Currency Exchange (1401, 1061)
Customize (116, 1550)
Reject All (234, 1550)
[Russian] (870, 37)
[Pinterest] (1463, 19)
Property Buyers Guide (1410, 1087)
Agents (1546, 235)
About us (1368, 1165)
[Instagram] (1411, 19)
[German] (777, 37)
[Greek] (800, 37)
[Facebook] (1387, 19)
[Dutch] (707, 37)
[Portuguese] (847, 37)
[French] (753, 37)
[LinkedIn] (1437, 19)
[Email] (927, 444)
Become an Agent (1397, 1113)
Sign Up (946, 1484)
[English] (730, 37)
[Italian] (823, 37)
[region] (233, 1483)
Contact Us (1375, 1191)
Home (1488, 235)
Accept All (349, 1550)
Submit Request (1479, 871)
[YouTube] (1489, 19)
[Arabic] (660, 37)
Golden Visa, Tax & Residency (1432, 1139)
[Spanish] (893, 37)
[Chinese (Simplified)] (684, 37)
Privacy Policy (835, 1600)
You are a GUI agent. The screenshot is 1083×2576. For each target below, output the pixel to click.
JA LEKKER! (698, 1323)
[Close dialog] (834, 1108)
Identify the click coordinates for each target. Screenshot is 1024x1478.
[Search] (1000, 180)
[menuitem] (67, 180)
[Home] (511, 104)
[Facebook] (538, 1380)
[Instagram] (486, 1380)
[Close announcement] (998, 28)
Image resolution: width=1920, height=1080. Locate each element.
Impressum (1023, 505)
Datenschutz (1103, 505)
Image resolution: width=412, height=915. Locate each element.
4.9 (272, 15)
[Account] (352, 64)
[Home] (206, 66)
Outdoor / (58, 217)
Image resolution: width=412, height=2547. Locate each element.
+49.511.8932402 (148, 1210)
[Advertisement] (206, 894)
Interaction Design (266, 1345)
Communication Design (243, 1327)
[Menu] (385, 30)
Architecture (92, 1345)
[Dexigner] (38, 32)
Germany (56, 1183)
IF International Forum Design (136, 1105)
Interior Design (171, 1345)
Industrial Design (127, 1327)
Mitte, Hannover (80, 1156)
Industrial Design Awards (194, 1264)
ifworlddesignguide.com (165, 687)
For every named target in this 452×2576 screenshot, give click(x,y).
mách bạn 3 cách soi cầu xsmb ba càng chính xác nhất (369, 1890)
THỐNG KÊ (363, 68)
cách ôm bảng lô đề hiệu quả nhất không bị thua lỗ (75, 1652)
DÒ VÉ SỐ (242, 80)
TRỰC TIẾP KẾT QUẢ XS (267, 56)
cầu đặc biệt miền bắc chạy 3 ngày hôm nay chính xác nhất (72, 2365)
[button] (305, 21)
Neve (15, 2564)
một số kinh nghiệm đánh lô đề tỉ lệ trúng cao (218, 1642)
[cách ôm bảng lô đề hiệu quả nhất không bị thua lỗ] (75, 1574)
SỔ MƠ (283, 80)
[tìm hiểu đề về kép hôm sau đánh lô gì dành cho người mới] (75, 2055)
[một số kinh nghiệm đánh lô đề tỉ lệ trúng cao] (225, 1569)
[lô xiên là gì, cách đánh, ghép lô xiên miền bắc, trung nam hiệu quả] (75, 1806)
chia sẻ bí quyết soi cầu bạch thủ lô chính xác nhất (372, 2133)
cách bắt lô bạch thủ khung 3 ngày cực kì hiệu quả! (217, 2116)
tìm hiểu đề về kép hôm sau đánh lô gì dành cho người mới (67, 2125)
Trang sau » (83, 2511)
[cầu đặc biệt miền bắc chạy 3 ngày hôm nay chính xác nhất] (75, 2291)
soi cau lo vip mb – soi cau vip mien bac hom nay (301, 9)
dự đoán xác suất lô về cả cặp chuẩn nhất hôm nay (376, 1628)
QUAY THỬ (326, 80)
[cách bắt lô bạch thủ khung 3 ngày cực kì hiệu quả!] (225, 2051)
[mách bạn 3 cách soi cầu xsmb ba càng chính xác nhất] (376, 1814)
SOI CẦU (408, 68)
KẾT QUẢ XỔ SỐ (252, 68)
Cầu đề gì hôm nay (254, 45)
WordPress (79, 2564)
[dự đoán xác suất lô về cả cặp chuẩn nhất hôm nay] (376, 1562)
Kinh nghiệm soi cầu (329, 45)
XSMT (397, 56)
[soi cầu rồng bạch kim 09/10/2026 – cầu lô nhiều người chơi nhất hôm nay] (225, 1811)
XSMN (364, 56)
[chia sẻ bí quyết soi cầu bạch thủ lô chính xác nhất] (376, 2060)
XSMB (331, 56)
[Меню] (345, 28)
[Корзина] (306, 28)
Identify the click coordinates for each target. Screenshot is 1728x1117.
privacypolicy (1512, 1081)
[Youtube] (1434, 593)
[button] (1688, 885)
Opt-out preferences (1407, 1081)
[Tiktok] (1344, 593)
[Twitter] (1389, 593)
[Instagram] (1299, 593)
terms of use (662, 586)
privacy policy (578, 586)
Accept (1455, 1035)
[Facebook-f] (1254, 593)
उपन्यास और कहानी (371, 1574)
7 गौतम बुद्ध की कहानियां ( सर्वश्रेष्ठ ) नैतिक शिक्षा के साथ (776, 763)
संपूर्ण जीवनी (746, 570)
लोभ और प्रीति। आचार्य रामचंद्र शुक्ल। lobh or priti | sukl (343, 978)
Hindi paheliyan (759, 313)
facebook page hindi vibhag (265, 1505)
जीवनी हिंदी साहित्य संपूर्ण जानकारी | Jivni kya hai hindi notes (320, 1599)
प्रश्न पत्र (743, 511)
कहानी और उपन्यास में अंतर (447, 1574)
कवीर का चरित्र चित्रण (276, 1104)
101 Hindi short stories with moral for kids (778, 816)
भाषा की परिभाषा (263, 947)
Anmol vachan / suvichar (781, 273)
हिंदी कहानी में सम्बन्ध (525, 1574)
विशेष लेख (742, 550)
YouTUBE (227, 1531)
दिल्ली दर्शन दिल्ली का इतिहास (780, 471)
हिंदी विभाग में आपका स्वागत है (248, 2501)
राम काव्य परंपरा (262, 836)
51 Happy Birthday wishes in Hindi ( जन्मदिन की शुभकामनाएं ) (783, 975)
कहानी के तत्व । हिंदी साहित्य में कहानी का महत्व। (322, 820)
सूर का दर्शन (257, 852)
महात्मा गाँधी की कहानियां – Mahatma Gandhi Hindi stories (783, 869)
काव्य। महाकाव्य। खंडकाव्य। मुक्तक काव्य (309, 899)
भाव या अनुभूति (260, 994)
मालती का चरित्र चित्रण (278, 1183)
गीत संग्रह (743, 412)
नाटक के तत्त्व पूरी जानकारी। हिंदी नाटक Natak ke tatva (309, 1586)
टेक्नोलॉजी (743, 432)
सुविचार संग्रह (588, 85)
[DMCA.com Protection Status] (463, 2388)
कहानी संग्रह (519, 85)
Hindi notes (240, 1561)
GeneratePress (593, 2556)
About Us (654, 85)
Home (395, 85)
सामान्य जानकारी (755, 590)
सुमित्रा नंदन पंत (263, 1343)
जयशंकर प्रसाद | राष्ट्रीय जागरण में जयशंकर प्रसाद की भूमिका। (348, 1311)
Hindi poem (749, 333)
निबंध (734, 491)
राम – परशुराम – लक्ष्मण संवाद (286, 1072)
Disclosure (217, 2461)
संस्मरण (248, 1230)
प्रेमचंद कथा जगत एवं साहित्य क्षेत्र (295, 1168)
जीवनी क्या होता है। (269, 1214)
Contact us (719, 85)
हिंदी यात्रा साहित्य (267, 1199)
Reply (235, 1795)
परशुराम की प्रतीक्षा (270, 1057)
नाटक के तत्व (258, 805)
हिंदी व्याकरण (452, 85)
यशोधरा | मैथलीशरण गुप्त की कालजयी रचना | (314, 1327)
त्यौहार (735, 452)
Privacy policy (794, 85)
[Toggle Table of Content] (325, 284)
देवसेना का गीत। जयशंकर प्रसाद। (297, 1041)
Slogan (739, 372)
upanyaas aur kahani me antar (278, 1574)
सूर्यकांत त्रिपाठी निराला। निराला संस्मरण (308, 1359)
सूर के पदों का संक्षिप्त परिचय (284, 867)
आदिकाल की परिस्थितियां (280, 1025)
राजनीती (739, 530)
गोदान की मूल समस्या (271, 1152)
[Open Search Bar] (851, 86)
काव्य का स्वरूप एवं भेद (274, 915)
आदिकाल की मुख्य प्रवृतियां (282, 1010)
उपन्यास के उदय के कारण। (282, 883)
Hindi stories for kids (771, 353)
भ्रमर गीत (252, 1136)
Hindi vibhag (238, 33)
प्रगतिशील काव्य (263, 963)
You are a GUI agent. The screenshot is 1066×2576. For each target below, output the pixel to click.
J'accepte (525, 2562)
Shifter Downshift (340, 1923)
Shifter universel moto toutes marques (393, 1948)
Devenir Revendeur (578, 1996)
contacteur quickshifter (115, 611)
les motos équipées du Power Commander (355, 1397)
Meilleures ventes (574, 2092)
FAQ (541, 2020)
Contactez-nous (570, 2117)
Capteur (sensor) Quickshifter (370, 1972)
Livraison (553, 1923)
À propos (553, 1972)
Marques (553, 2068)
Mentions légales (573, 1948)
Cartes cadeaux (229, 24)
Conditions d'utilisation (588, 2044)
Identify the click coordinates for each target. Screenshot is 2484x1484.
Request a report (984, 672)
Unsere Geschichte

-=-=-=-=-

# TASK PROMPT:
In the entries above, the lines between the one holding "उपन्यास और कहानी (371, 1574)" and the one holding "प्रश्न पत्र (743, 511)", inclusive, are to be printed exactly as written, and those alone.

# SOLUTION TO THE EXERCISE:
उपन्यास और कहानी (371, 1574)
7 गौतम बुद्ध की कहानियां ( सर्वश्रेष्ठ ) नैतिक शिक्षा के साथ (776, 763)
संपूर्ण जीवनी (746, 570)
लोभ और प्रीति। आचार्य रामचंद्र शुक्ल। lobh or priti | sukl (343, 978)
Hindi paheliyan (759, 313)
facebook page hindi vibhag (265, 1505)
जीवनी हिंदी साहित्य संपूर्ण जानकारी | Jivni kya hai hindi notes (320, 1599)
प्रश्न पत्र (743, 511)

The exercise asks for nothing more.